WHAT YOU SHOULD DO |
Put the lines below into a JSON list of strings, one string per line, leaving out blank lines.

SUPPLIED INFORMATION |
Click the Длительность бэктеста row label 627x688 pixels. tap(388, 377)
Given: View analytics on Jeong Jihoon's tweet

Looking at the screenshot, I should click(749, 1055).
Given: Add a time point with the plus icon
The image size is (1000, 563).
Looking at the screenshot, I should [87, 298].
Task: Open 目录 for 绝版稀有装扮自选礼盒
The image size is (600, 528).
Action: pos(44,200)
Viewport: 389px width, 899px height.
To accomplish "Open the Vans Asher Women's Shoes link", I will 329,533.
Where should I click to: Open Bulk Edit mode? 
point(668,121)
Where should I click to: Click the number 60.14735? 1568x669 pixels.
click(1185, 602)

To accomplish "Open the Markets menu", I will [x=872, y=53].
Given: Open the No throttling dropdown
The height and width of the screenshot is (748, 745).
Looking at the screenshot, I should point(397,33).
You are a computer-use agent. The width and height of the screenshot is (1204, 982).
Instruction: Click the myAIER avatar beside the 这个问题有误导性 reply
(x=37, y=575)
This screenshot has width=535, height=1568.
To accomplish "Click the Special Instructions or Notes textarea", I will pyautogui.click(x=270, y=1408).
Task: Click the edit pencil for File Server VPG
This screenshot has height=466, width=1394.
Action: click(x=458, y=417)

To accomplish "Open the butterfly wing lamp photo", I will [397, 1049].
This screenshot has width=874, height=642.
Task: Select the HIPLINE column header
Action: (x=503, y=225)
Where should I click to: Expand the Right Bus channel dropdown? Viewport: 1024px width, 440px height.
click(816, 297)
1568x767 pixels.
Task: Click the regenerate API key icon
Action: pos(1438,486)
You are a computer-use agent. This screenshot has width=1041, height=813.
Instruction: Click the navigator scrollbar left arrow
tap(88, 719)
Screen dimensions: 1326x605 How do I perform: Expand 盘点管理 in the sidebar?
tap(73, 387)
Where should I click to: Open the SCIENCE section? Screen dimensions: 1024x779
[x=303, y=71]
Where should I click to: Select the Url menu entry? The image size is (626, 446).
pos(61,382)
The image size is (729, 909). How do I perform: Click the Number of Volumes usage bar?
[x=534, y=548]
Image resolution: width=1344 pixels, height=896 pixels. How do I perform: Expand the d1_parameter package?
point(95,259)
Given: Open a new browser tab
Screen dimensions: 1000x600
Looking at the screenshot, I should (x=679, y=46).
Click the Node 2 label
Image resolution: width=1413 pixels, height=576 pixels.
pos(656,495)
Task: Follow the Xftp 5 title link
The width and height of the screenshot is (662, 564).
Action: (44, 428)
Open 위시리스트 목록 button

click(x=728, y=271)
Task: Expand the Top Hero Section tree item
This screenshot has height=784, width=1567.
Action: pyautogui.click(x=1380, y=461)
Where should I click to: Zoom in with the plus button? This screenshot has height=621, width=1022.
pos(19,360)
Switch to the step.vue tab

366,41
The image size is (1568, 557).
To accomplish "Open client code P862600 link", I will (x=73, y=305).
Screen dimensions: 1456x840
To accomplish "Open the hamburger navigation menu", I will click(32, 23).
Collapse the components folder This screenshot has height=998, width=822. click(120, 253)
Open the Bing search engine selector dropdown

TASK SOLUTION |
[
  "Click the Длительность бэктеста row label 627x688 pixels. tap(388, 377)",
  "Given: View analytics on Jeong Jihoon's tweet",
  "Looking at the screenshot, I should click(749, 1055).",
  "Given: Add a time point with the plus icon",
  "The image size is (1000, 563).",
  "Looking at the screenshot, I should [87, 298].",
  "Task: Open 目录 for 绝版稀有装扮自选礼盒",
  "The image size is (600, 528).",
  "Action: pos(44,200)",
  "Viewport: 389px width, 899px height.",
  "To accomplish \"Open the Vans Asher Women's Shoes link\", I will 329,533.",
  "Where should I click to: Open Bulk Edit mode? ",
  "point(668,121)",
  "Where should I click to: Click the number 60.14735? 1568x669 pixels.",
  "click(1185, 602)",
  "To accomplish \"Open the Markets menu\", I will [x=872, y=53].",
  "Given: Open the No throttling dropdown",
  "The height and width of the screenshot is (748, 745).",
  "Looking at the screenshot, I should point(397,33).",
  "You are a computer-use agent. The width and height of the screenshot is (1204, 982).",
  "Instruction: Click the myAIER avatar beside the 这个问题有误导性 reply",
  "(x=37, y=575)",
  "This screenshot has width=535, height=1568.",
  "To accomplish \"Click the Special Instructions or Notes textarea\", I will pyautogui.click(x=270, y=1408).",
  "Task: Click the edit pencil for File Server VPG",
  "This screenshot has height=466, width=1394.",
  "Action: click(x=458, y=417)",
  "To accomplish \"Open the butterfly wing lamp photo\", I will [397, 1049].",
  "This screenshot has width=874, height=642.",
  "Task: Select the HIPLINE column header",
  "Action: (x=503, y=225)",
  "Where should I click to: Expand the Right Bus channel dropdown? Viewport: 1024px width, 440px height.",
  "click(816, 297)",
  "1568x767 pixels.",
  "Task: Click the regenerate API key icon",
  "Action: pos(1438,486)",
  "You are a computer-use agent. This screenshot has width=1041, height=813.",
  "Instruction: Click the navigator scrollbar left arrow",
  "tap(88, 719)",
  "Screen dimensions: 1326x605 How do I perform: Expand 盘点管理 in the sidebar?",
  "tap(73, 387)",
  "Where should I click to: Open the SCIENCE section? Screen dimensions: 1024x779",
  "[x=303, y=71]",
  "Where should I click to: Select the Url menu entry? The image size is (626, 446).",
  "pos(61,382)",
  "The image size is (729, 909). How do I perform: Click the Number of Volumes usage bar?",
  "[x=534, y=548]",
  "Image resolution: width=1344 pixels, height=896 pixels. How do I perform: Expand the d1_parameter package?",
  "point(95,259)",
  "Given: Open a new browser tab",
  "Screen dimensions: 1000x600",
  "Looking at the screenshot, I should (x=679, y=46).",
  "Click the Node 2 label",
  "Image resolution: width=1413 pixels, height=576 pixels.",
  "pos(656,495)",
  "Task: Follow the Xftp 5 title link",
  "The width and height of the screenshot is (662, 564).",
  "Action: (44, 428)",
  "Open 위시리스트 목록 button",
  "click(x=728, y=271)",
  "Task: Expand the Top Hero Section tree item",
  "This screenshot has height=784, width=1567.",
  "Action: pyautogui.click(x=1380, y=461)",
  "Where should I click to: Zoom in with the plus button? This screenshot has height=621, width=1022.",
  "pos(19,360)",
  "Switch to the step.vue tab",
  "366,41",
  "The image size is (1568, 557).",
  "To accomplish \"Open client code P862600 link\", I will (x=73, y=305).",
  "Screen dimensions: 1456x840",
  "To accomplish \"Open the hamburger navigation menu\", I will click(32, 23).",
  "Collapse the components folder This screenshot has height=998, width=822. click(120, 253)",
  "Open the Bing search engine selector dropdown"
]